Enseguida tuvo una chance Verón, el líder de Estudiantes, pero su remate se fue por encima del travesaño, y después Galván estuvo a punto de convertir pero su cabezazo careció de puntería.
Una vez que pasó el envión inicial, Liga se soltó y se atrevió más en base al buen manejo de Manso y Bolaños, hasta que sorprendió a todos.
En una jugada intrascendente, el arquero Andújar tomó la pelota con la mano, en lugar de rechazarla, el árbitro cobró la infracción y de allí salió el gol de Liga.
Manso tocó para Bolaños y éste con un fuerte derechazo -que rozó en un defensor- marcó el primer gol de los ecuatorianos, que no había acumulado muchos méritos para ponerse en ventaja.

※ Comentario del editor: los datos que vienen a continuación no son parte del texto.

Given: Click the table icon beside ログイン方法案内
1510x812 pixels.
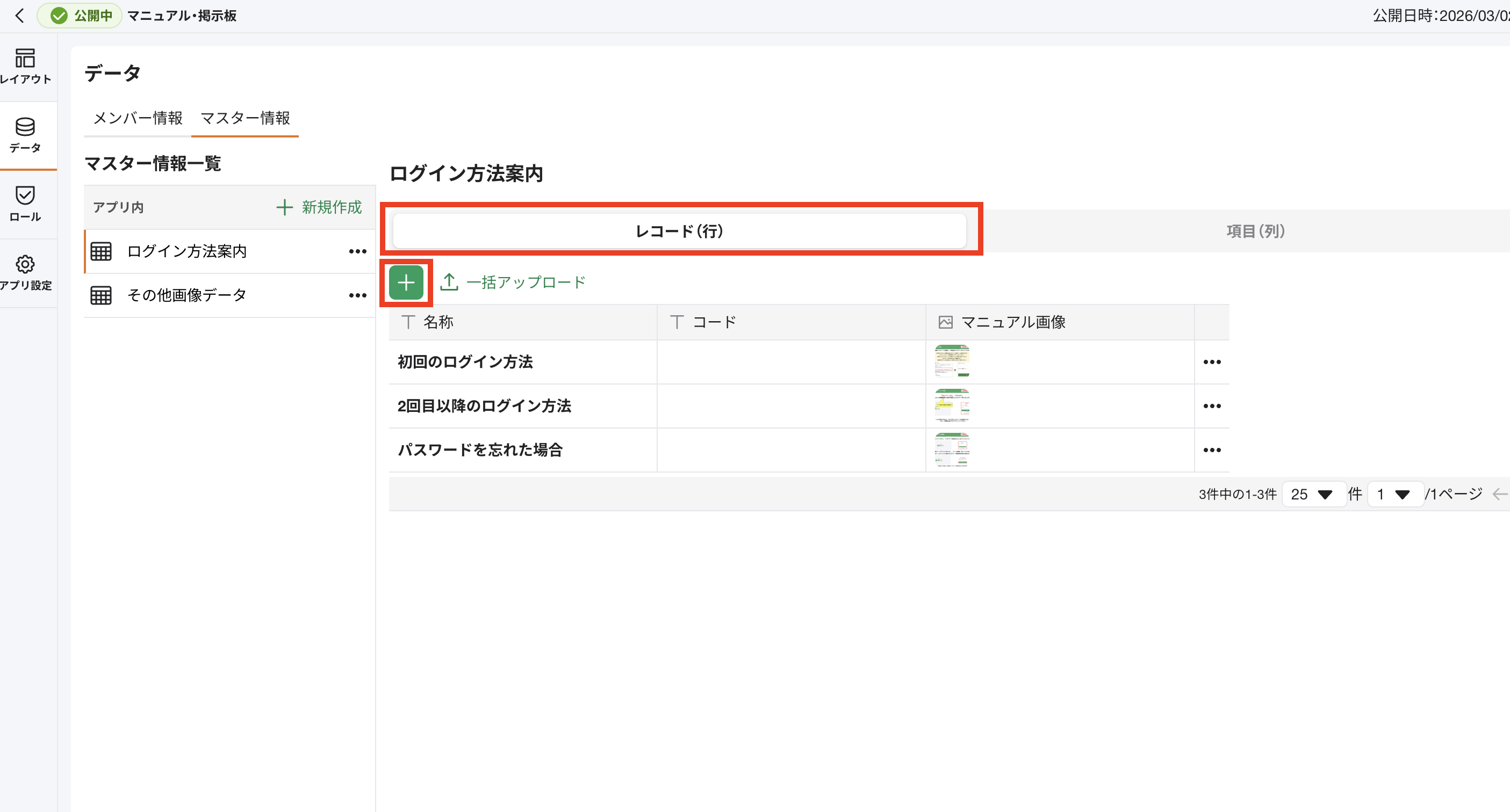Looking at the screenshot, I should [101, 251].
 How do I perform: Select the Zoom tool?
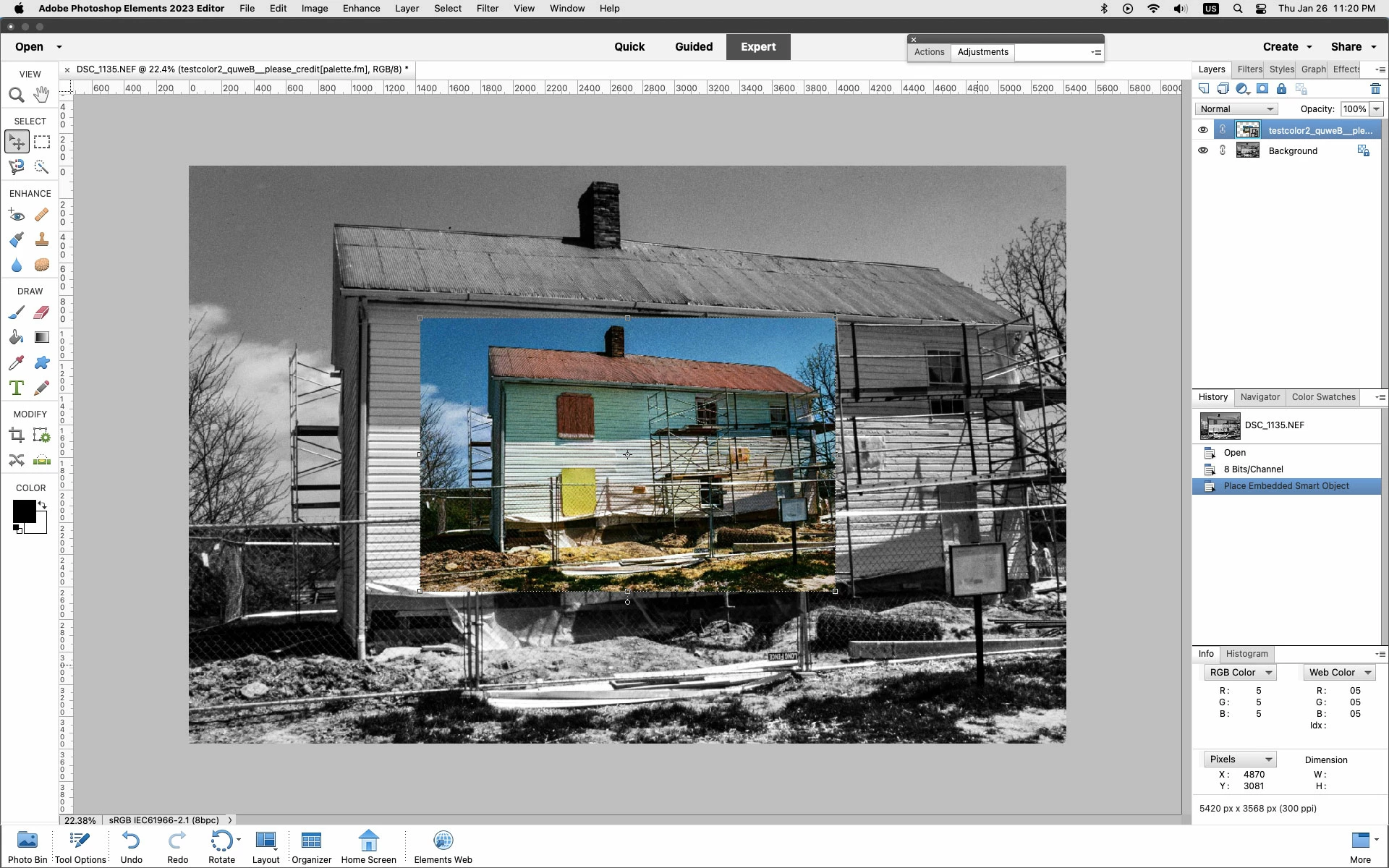17,95
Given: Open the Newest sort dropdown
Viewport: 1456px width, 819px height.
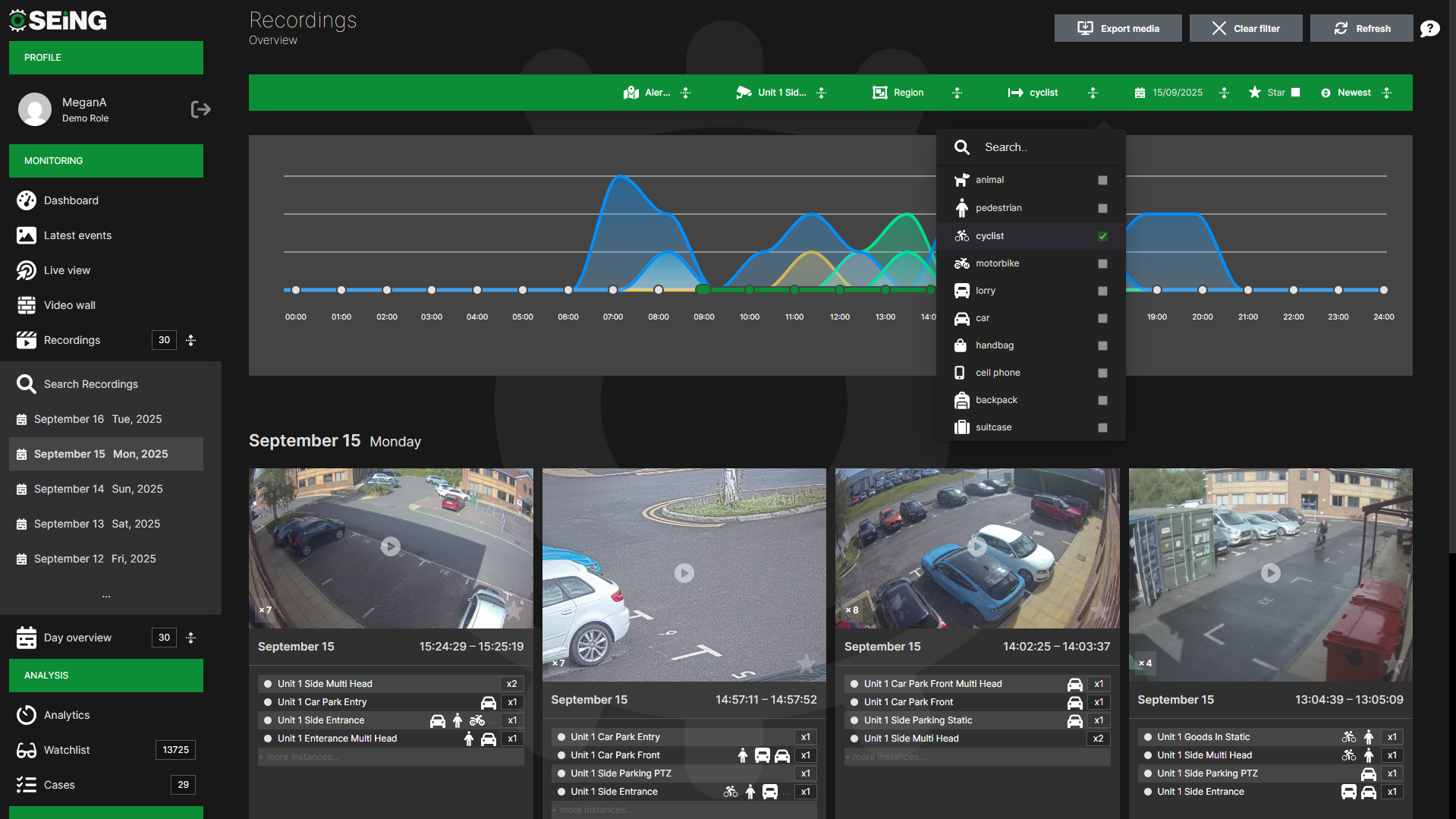Looking at the screenshot, I should tap(1353, 92).
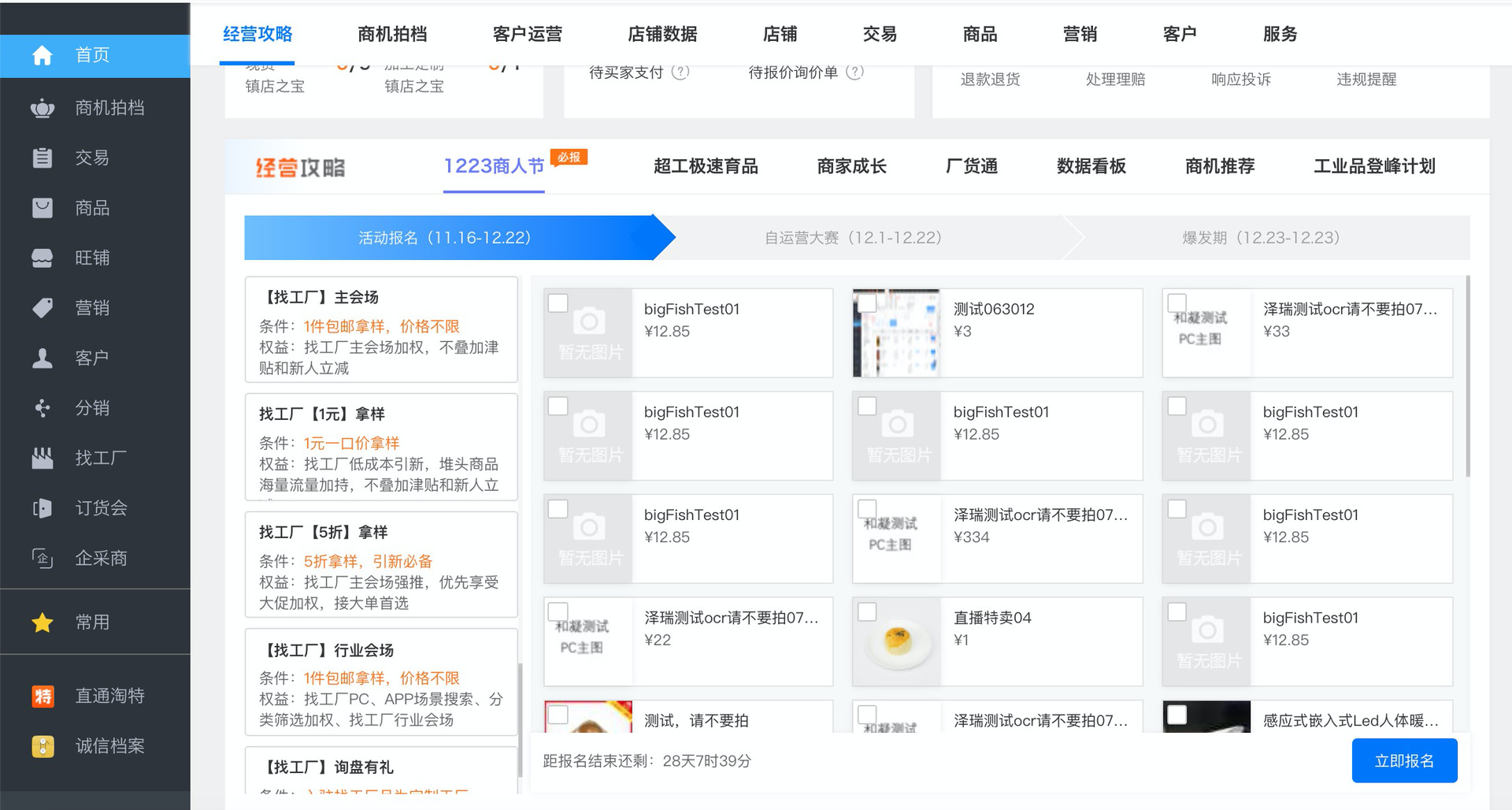
Task: Check the 直播特卖04 product checkbox
Action: [x=868, y=611]
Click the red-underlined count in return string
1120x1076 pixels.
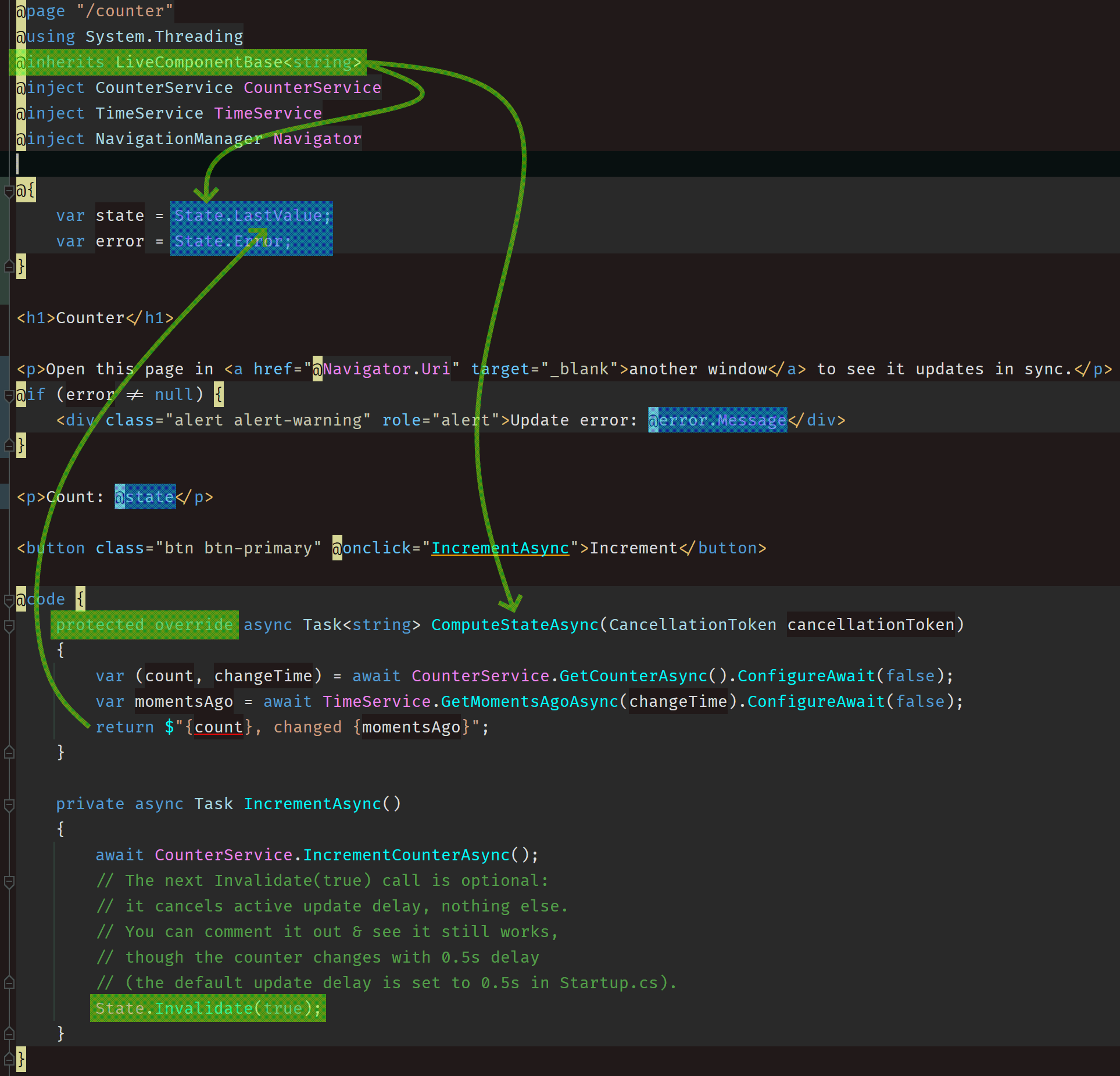click(218, 727)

Estudiantes sintió el impacto, y Bieler estuvo cerca de aumentar pero no pudo conectar el balón, y también Guerrón, con un remate cruzado.
En el tramo final de la primera parte el equipo platense pudo empatar, pero Galván pifió cuando había quedado cara a cara con el arquero Cevallos.
Finalmente, y después de una confusa acción dentro del área, Alayes capturó un rebote y venció a Cevallos para establecer la igualdad parcial.
Con ese envión salió Estudiantes en la segunda parte, y conciente de que debía marcar tres goles más lograr la clasificación.
Cevallos tapó un tiro de Alayes, que tenía destino de gol, y pasó un buen tramo hasta que Estudiantes inquietó nuevamente a la defensa rival.
Después de un centro que llegó desde la derecha, el recién ingresado Maggiolo tocó de zurda y puso en ventaja a Estudiantes, en medio de la ansiedad de su gente.
Faltaban 25 minutos a puro nervio, porque Estudiantes buscó desenfrenadamente los dos
tantos que le faltaban pero careció de profundidad.
De hecho, en ese tramo final prácticamente no generó otras situaciones para aumentar, por impericia propia y méritos de su oponente, que se defendió con oficio.
A esa altura Estudiantes se olvidó de jugar la pelota con criterio y fue todo fervor en busca de un milagro que finalmente no se concretó.